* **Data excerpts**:
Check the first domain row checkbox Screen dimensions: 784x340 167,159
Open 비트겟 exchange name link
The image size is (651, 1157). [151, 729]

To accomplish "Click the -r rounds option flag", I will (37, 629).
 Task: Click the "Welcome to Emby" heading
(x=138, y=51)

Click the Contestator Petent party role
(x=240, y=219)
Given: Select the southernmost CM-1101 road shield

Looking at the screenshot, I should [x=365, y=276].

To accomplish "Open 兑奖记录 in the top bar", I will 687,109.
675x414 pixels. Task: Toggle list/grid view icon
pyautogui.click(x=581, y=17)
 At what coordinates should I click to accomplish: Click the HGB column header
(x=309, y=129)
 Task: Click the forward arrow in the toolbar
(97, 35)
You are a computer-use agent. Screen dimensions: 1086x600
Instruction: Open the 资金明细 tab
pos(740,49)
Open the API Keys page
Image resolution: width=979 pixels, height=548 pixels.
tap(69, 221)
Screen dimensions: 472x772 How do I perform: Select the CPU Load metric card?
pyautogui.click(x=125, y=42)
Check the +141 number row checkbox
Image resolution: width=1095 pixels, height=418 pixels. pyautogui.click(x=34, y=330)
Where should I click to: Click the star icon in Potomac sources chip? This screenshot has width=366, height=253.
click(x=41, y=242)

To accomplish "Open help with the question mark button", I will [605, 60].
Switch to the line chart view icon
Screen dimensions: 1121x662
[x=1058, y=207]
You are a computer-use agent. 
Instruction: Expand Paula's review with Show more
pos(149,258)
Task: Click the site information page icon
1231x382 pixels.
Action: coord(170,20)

* **Required work**: Please make your reply exactly the lines from the one containing "Click the Contestator Petent party role" through the end of the entries above, and nothing more.

* **Output of the task**:
Click the Contestator Petent party role
(x=240, y=219)
Given: Select the southernmost CM-1101 road shield

Looking at the screenshot, I should [x=365, y=276].

To accomplish "Open 兑奖记录 in the top bar", I will 687,109.
675x414 pixels. Task: Toggle list/grid view icon
pyautogui.click(x=581, y=17)
 At what coordinates should I click to accomplish: Click the HGB column header
(x=309, y=129)
 Task: Click the forward arrow in the toolbar
(97, 35)
You are a computer-use agent. Screen dimensions: 1086x600
Instruction: Open the 资金明细 tab
pos(740,49)
Open the API Keys page
Image resolution: width=979 pixels, height=548 pixels.
tap(69, 221)
Screen dimensions: 472x772 How do I perform: Select the CPU Load metric card?
pyautogui.click(x=125, y=42)
Check the +141 number row checkbox
Image resolution: width=1095 pixels, height=418 pixels. pyautogui.click(x=34, y=330)
Where should I click to: Click the star icon in Potomac sources chip? This screenshot has width=366, height=253.
click(x=41, y=242)

To accomplish "Open help with the question mark button", I will [605, 60].
Switch to the line chart view icon
Screen dimensions: 1121x662
[x=1058, y=207]
You are a computer-use agent. 
Instruction: Expand Paula's review with Show more
pos(149,258)
Task: Click the site information page icon
1231x382 pixels.
Action: coord(170,20)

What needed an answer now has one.